Race to Make Ebola Vaccine Pits Crazy Timeline Against Maddening Obstacles
Monday, November 17, 2014
Deep inside a drug manufacturing plant in an industrial district of suburban Rome, vials of Ebola vaccine sit in freezers, chilled to minus 70 degrees Celsius with the help of liquid nitrogen. Much warmer — say, the temperature in outdated kerosene-fueled fridges in some West African villages — risks destroying the drug.
Refrigeration is just one of the myriad challenges for GlaxoSmithKline Plc and other companies racing to create vaccines to fight Ebola. They’re facing issues ranging from packaging the drug in tiny glass vials for distribution, to assembling fleets of trucks and motorbikes to transport it along potholed roads, to monitoring subjects in a Swiss lakeside city to test the vaccine ultimately destined for villages in the African jungle.

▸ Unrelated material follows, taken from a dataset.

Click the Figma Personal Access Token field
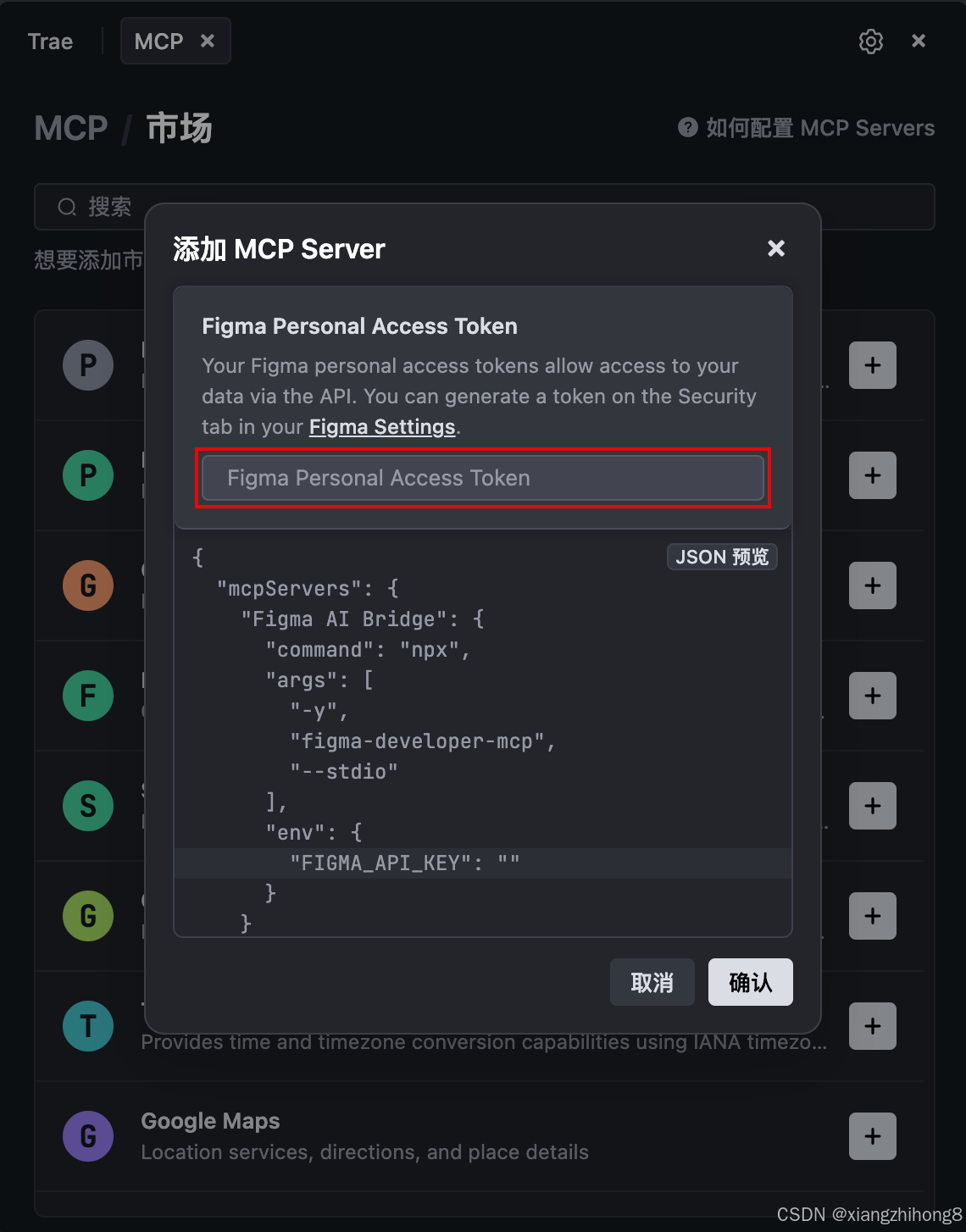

Companies, regulators, and non-profit groups worldwide are cooperating as never before to create a workable vaccine and announcing new timelines almost weekly. Typically, getting a vaccine from the lab bench to clinics where it’s injected into patients’ arms takes up to a decade. With Ebola, targeted immunization could start in the second half of next year, and field tests in health workers fighting the epidemic are likely by January — unprecedented speed for such research.